“King Kong, um macaco que, depois que vai para a cidade e fica famoso, pega uma loira. Quem ele acha que é? Jogador de futebol?” afirmou Danilo Gentili na TV. A um telespectador que contestou o caráter racista da frase respondeu pelo twiiter de forma a deixar ainda mais claro o seu preconceito: “quantas bananas você quer para deixar essa história prá lá?”
Por Laurindo Leal Filho, publicado originalmente na Revista do Brasil, edição de dezembro de 2013.
O moço é reincidente. Há algum tempo o alvo foi religioso. Sobre a polêmica da futura estação do metrô paulistano no bairro de Higienópolis, habitado por muitos judeus, disse: “entendo os velhos de Higienópolis temerem o metrô. A última vez que eles chegaram perto de um vagão foram parar em Auschwitz”. Desculpou-se depois mas o estrago já estava feito.
O que ele fez, e tantos outros na TV brasileira fazem, foi violar os Direitos Humanos, lembrados anualmente no dia 10 de dezembro, data que não é apenas comemorativa. É um momento importante para lembrar direitos ainda violados pelo mundo, entre eles o do respeito à dignidade humana e a não discriminação.
A TV que poderia ser um instrumento na defesa desses direitos tornou-se, no Brasil, o seu oposto. Basta assistir aos programas policialescos em rede nacional incentivando a violência ou àqueles regionais que, na hora do almoço, tripudiam sobre a desgraça alheia.
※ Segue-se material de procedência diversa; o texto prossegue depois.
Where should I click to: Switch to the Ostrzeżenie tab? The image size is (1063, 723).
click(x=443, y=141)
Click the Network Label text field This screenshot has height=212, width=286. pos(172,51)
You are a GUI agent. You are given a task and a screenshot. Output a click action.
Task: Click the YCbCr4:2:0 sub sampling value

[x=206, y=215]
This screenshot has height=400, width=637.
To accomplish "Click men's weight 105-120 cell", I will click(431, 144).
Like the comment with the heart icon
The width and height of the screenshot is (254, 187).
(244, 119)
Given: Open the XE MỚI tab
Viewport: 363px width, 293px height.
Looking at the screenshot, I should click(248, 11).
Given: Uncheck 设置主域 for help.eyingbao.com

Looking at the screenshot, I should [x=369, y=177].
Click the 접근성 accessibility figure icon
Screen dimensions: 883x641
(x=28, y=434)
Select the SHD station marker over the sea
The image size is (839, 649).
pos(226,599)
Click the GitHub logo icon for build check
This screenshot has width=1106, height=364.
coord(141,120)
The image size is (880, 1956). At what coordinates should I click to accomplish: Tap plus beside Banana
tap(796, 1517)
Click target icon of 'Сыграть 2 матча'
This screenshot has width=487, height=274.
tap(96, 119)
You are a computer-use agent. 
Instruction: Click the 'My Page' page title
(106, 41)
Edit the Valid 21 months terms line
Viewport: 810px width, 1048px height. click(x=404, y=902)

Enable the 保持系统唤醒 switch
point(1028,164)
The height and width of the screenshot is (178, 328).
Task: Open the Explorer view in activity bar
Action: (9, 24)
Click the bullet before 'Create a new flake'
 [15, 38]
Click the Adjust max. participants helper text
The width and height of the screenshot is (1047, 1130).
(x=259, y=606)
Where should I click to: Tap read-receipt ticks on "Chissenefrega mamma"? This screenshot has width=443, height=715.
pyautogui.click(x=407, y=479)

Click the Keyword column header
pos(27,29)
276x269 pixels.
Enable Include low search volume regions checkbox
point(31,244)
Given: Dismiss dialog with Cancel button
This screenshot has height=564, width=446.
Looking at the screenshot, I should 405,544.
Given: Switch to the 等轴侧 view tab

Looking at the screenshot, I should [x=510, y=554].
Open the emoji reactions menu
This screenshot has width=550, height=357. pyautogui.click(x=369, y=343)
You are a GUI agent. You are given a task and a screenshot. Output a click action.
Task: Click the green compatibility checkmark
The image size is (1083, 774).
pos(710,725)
Sem falar no desprezo com a dignidade da mulher, transformada em objeto nos auditórios, novelas e propagandas e as recorrentes piadas em torno da homossexualidade.
Correndo solta, sem qualquer regulação, a TV se vê livre para atacar os Direitos Humanos impunemente. Não existem, como na Europa, órgãos reguladores com poder para impor limites às emissoras. Não se trata de censura. Eles agem sempre a posteriori, a partir de demandas do público.
A pesquisadora Bia Barbosa realizou um importante trabalho sobre as violações de direitos humanos e a regulação de conteúdo da TV no Brasil, comparando com o que ocorre na França e no Reino Unido. Analisou casos de preconceito e ofensa contra grupos minoritários, violação dos direitos das mulheres, discriminação religiosa, banalização da violência e linguagem depreciativa. As conclusões, para nós, são desoladoras.
No Brasil, sem um órgão regulador, cabe ao governo de turno aplicar as poucas regras que existem, dispersas por vários ministérios e muitas vezes ultrapassadas historicamente, como é o caso do Código Brasileiro de Telecomunicações, de 1962. Mesmo assim as normas são pouco aplicadas, na medida em que os governos evitam, por interesses políticos, qualquer tipo de atrito com os proprietários das empresas de TV.
Na França e no Reino Unido é diferente, os mecanismos de regulação são ágeis e as violações punidas com rigor. As multas são calculadas em função do faturamento dos canais. No Reino Unido, há um teto de 250 mil libras ou 5% da receita do canal (o que for maior). Na França, podem chegar a 3% da renda de uma operadora, indo a 5% em casos de reincidência.
Bia Barbosa colheu exemplos interessantes: a Belive TV, um canal pago inglês dedicado a mostrar soluções de problemas financeiros e de saúde através da fé, com pastores receitando sabonetes milagrosos no video, foi multado em 25 mil libras e obrigado a parar com o charlatanismo. Em 2012, outro canal religioso recebeu multa de 75 mil libras por realizer uma campanha dizendo que em troca de doações de mil libras, oferecia um “presente especial” e uma oração que aumentaria a saúde, a prosperidade e o sucesso do doador.
Em meados deste ano, o canal inglês Channel Four exibiu uma série de programas onde a apresentadora Daisy Donovan percorre vários países do mundo revelando como é a televisão local. Um dos episódios tratou do Brasil. Daisy mostrou os programas Miss Bumbum, veiculado pelo MultiShow; Pânico, pela RedeTV!; e o policial Na Mira, da TV Aratu, filiada do SBT na Bahia. Depois de se surpreender com o concurso de beleza, ela perguntou: “se a TV brasileira é capaz de tratar uma mulher desta forma, haveria alguma barreira que ela não ultrapassaria?”
Sim, como a barreira dos Direitos Humanos que é ultrapassada todos os dias.